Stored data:
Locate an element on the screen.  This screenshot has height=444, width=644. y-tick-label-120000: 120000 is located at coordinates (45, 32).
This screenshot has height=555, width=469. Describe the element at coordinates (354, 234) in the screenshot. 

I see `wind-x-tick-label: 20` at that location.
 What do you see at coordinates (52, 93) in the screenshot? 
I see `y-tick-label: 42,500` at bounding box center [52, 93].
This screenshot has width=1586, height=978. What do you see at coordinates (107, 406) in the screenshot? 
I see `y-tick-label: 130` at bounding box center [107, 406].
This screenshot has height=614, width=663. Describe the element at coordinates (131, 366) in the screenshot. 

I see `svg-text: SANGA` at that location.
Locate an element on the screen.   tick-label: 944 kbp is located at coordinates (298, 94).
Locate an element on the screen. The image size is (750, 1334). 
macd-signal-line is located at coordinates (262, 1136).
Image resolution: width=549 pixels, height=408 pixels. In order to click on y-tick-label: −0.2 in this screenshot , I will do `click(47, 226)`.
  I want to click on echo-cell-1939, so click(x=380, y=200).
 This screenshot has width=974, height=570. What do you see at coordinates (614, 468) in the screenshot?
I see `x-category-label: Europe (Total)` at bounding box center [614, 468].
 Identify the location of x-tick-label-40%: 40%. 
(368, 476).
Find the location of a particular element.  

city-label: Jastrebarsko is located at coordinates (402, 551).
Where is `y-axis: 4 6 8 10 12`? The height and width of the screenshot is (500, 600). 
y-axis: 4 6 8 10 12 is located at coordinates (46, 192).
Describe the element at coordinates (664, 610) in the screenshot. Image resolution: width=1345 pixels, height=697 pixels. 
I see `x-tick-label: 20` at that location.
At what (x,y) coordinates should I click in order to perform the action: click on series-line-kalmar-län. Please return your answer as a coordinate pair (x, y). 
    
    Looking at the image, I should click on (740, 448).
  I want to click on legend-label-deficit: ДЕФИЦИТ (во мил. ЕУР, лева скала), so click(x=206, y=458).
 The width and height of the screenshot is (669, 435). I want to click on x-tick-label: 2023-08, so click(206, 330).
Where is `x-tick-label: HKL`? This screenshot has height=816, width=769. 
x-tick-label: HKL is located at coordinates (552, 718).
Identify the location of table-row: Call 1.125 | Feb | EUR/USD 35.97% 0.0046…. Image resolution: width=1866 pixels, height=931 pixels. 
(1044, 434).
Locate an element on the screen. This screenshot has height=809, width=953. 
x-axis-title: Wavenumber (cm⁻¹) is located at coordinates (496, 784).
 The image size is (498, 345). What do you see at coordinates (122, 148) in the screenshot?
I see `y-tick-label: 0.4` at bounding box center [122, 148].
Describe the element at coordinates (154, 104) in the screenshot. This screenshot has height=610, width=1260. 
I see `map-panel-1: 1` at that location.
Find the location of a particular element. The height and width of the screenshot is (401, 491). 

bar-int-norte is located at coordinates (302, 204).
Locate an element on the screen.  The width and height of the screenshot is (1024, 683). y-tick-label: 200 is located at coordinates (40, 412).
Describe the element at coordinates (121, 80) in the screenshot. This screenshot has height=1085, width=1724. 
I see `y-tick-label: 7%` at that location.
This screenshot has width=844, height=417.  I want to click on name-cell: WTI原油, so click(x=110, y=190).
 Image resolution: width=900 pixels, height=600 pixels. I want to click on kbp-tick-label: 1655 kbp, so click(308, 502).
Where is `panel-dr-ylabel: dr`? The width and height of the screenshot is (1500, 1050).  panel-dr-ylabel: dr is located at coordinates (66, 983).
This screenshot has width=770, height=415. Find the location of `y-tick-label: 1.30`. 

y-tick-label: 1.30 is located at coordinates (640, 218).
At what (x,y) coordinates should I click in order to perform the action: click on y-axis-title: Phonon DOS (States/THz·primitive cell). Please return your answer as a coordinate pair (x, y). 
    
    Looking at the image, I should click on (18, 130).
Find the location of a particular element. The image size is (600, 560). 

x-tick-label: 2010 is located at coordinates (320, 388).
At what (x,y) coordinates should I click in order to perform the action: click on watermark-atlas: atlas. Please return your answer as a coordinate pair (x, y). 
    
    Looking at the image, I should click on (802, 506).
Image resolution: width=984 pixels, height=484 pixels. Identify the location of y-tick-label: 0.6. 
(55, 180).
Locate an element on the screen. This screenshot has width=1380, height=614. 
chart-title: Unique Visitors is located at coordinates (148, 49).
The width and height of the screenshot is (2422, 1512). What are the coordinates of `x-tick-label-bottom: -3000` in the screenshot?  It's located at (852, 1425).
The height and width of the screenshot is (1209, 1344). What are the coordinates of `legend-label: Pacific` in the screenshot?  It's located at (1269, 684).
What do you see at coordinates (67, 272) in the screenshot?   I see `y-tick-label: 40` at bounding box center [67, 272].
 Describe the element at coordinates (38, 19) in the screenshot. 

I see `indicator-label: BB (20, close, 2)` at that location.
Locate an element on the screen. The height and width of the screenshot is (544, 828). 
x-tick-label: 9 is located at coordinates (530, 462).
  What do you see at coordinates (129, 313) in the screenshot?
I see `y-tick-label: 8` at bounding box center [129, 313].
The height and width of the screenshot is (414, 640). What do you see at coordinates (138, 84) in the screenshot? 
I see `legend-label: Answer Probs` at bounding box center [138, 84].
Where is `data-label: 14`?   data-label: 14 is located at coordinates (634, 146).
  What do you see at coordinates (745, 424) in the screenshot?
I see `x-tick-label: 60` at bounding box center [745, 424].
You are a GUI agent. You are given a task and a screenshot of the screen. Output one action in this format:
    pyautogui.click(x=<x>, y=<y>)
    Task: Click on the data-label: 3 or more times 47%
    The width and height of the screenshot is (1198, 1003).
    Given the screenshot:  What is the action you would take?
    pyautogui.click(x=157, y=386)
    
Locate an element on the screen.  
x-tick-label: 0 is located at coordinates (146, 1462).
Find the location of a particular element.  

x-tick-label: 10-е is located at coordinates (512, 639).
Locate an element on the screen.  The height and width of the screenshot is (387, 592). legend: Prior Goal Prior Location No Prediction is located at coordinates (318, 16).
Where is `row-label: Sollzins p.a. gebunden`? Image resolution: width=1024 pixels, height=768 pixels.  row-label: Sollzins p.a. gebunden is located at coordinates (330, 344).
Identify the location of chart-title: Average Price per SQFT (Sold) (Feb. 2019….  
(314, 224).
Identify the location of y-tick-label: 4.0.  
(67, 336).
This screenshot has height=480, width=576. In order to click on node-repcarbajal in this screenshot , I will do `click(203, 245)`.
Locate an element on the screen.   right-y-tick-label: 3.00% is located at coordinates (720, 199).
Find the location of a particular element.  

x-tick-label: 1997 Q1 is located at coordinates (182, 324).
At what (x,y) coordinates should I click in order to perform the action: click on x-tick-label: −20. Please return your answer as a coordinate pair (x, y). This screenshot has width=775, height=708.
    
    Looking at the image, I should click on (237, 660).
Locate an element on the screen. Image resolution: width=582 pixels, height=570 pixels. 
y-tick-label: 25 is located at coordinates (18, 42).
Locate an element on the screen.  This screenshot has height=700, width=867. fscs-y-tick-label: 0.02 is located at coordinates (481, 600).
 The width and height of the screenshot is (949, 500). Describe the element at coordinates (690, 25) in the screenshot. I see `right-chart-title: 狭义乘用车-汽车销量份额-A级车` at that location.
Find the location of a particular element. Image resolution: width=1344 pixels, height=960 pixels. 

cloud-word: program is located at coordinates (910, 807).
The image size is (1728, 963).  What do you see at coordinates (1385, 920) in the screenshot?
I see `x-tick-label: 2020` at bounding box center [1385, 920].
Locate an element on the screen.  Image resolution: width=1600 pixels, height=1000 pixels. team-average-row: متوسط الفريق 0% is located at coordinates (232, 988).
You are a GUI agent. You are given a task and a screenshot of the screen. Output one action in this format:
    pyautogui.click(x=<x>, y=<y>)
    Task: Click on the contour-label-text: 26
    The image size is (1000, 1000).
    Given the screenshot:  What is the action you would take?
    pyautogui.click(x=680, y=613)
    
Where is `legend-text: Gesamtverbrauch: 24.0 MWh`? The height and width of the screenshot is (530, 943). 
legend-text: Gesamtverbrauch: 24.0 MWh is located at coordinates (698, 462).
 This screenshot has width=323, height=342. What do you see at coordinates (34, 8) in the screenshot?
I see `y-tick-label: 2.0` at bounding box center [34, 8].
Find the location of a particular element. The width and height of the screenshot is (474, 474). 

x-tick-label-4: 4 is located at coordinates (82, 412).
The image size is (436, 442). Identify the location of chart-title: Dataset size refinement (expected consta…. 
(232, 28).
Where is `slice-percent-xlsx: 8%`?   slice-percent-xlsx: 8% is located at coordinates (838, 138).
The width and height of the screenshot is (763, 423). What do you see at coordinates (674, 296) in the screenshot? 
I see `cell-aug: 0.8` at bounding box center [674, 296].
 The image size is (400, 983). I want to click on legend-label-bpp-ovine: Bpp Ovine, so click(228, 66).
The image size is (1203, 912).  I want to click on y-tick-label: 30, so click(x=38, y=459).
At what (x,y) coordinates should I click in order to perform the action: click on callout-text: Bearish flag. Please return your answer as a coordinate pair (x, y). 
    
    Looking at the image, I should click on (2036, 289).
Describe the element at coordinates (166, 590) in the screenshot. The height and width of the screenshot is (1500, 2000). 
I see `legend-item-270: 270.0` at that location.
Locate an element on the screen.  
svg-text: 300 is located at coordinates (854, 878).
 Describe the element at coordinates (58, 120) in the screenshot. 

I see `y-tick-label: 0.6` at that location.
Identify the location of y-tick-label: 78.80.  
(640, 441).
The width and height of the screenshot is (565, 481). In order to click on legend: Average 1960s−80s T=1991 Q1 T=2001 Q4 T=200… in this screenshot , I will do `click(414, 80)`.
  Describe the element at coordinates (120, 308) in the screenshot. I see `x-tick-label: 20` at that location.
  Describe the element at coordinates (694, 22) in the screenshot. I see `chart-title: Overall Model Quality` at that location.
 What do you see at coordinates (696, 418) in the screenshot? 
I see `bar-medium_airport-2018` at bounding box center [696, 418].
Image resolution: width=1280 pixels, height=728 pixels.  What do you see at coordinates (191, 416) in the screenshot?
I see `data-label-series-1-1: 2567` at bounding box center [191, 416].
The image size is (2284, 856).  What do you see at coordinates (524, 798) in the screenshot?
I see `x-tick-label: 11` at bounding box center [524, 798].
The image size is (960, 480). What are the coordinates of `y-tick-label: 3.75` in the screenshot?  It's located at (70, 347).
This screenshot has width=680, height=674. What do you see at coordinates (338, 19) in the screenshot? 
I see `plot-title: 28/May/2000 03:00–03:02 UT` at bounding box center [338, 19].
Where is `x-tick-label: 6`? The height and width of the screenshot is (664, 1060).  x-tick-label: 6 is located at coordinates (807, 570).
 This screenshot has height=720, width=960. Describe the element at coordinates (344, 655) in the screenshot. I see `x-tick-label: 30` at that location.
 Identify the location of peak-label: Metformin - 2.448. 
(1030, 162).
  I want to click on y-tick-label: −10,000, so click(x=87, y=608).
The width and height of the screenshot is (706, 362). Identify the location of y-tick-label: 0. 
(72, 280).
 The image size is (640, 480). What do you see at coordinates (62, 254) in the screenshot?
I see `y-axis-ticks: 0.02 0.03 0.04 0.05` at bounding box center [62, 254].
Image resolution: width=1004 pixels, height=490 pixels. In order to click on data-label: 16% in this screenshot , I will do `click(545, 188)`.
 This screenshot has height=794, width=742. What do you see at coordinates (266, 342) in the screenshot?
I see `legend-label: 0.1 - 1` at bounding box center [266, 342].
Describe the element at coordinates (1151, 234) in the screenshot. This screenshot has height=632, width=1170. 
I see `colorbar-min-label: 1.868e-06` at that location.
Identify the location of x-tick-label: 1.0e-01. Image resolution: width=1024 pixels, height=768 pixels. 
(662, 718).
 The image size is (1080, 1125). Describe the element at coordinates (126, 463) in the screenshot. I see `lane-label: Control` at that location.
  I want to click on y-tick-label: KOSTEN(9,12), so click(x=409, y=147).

Description of the task: Reproduce the records above without any changes, beginning with the line that contains "The image size is (436, 442)." and continuing through the line that contains "Describe the element at coordinates (694, 22)".

Exercise output:
The image size is (436, 442). Identify the location of chart-title: Dataset size refinement (expected consta…. 
(232, 28).
Where is `slice-percent-xlsx: 8%`?   slice-percent-xlsx: 8% is located at coordinates (838, 138).
The width and height of the screenshot is (763, 423). What do you see at coordinates (674, 296) in the screenshot? 
I see `cell-aug: 0.8` at bounding box center [674, 296].
 The image size is (400, 983). I want to click on legend-label-bpp-ovine: Bpp Ovine, so click(228, 66).
The image size is (1203, 912).  I want to click on y-tick-label: 30, so click(x=38, y=459).
At what (x,y) coordinates should I click in order to perform the action: click on callout-text: Bearish flag. Please return your answer as a coordinate pair (x, y). 
    
    Looking at the image, I should click on (2036, 289).
Describe the element at coordinates (166, 590) in the screenshot. The height and width of the screenshot is (1500, 2000). 
I see `legend-item-270: 270.0` at that location.
Locate an element on the screen.  
svg-text: 300 is located at coordinates (854, 878).
 Describe the element at coordinates (58, 120) in the screenshot. 

I see `y-tick-label: 0.6` at that location.
Identify the location of y-tick-label: 78.80.  
(640, 441).
The width and height of the screenshot is (565, 481). In order to click on legend: Average 1960s−80s T=1991 Q1 T=2001 Q4 T=200… in this screenshot , I will do `click(414, 80)`.
  Describe the element at coordinates (120, 308) in the screenshot. I see `x-tick-label: 20` at that location.
  Describe the element at coordinates (694, 22) in the screenshot. I see `chart-title: Overall Model Quality` at that location.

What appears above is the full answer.